Le diagnostic de la fracture de fatigue est en fait simple si l’on a connaissance du tableau clinique. Le patient localise le point de départ de la douleur, l’anamnèse informe sur son activité sportive et ses habitudes d’entraînement. L’examen donne rapidement un aperçu des facteurs potentiels de réduction de la capacité de charge et de la situation locale avec une dolence à la pression, éventuellement un gonflement et une rougeur. Il en résulte une imagerie obligatoire, la plus sûre étant l’IRM. La radiographie conventionnelle n’est pas fiable dans la phase précoce (jusqu’à trois semaines). Lors d’une première manifestation et après une évaluation clinique sérieuse, d’autres examens tels que la densitométrie, le statut hormonal, l’analyse biomécanique de la marche et autres ne sont généralement pas indiqués. Il n’en va pas de même en cas de suspicion, par exemple dans le cas d’une coureuse remarquablement maigre.

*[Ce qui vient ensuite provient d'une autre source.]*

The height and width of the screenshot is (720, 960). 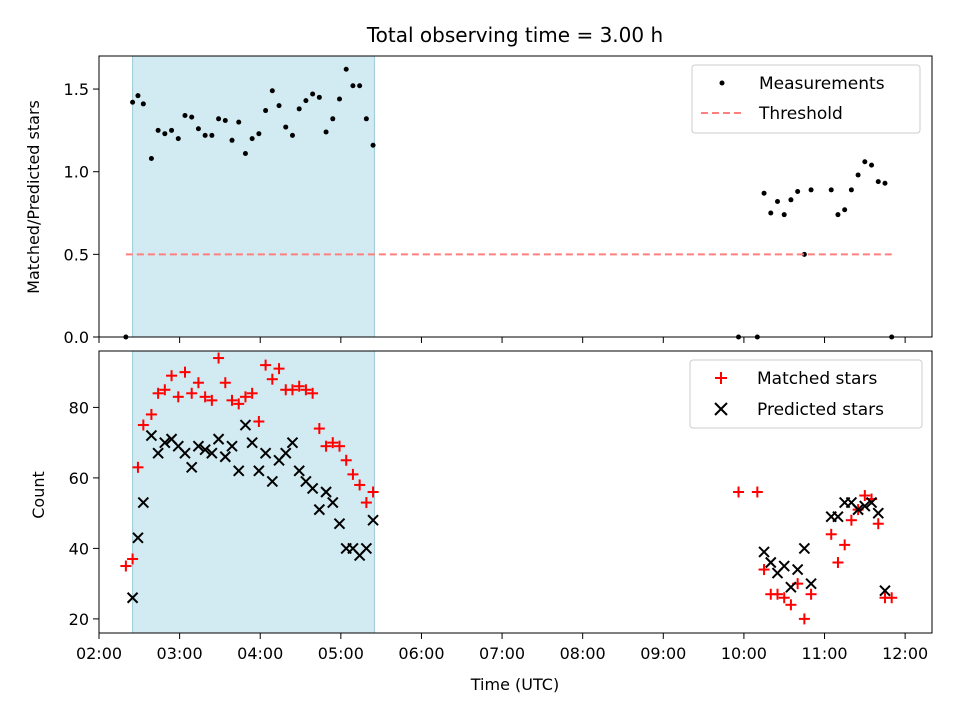 I want to click on legend-threshold-label: Threshold, so click(x=800, y=114).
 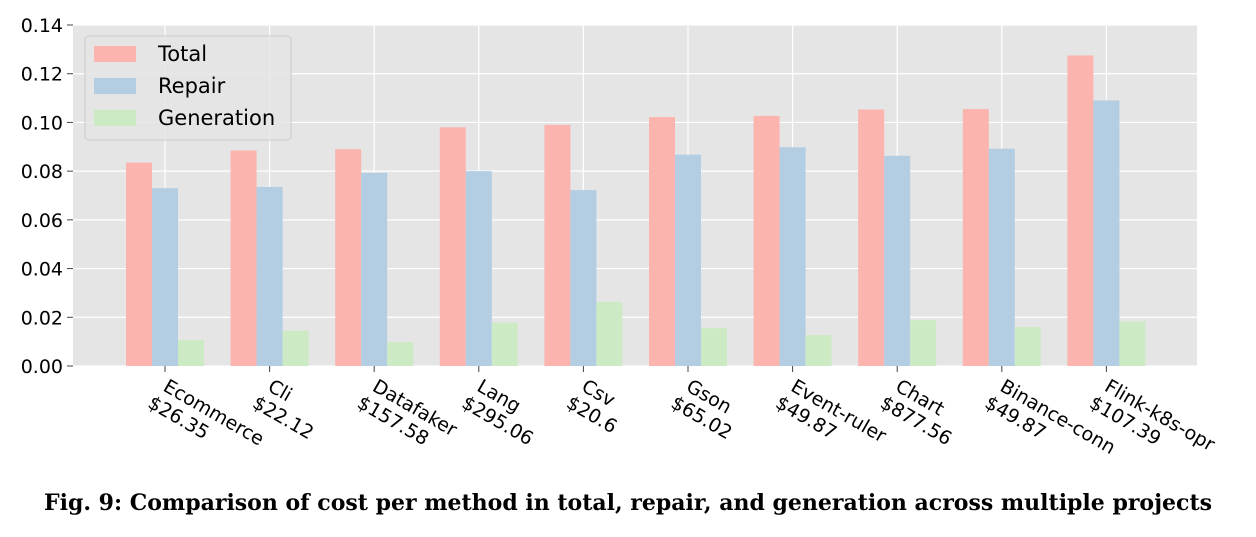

Le traitement des fractures à faible risque est toujours conservateur, en fait selon les principes de la science des fractures : soulagement et traitement de la douleur pendant les deux premières semaines, puis passage progressif à une charge normale non sportive pendant environ quatre semaines supplémentaires, puis reprise des activités habituelles. Dans la plupart des cas, un entraînement de remplacement ménageant la zone blessée est possible dès le début (aquagym, entraînement de la force et de la souplesse, entraînement d’endurance sur vélo d’appartement). L’expérience montre que les semelles orthopédiques rigides en carbone sur mesure se sont avérées très efficaces en cas de fractures de stress au niveau du pied. Des contrôles radiologiques de l’évolution après quatre et huit semaines sont à justifier dans la plupart des cas. Pour ce type de fracture, l’évolution est presque toujours favorable et sans problème. En revanche, le traitement d’une fracture de fatigue à haut risque est plus problématique, comme par exemple la fracture du col du fémur ou de la diaphyse tibiale. Dans ce cas, il peut même être nécessaire d’intervenir chirurgicalement, selon la situation. La guérison est généralement beaucoup plus lente et le taux de complications (retard de guérison, pseudarthrose) est nettement plus élevé. La thérapie par ondes de choc est utilisée lorsque cela est possible, la vitamine D et le calcium, voire la calcitonine, sont parfois utilisés.
Conclusion
Dans le suivi des sportifs, la fracture de stress est une entité clinique qu’il faut absolument connaître, peut-être même plus et mieux aujourd’hui qu’hier, car l’intensité de l’entraînement a parfois augmenté de manière déraisonnable.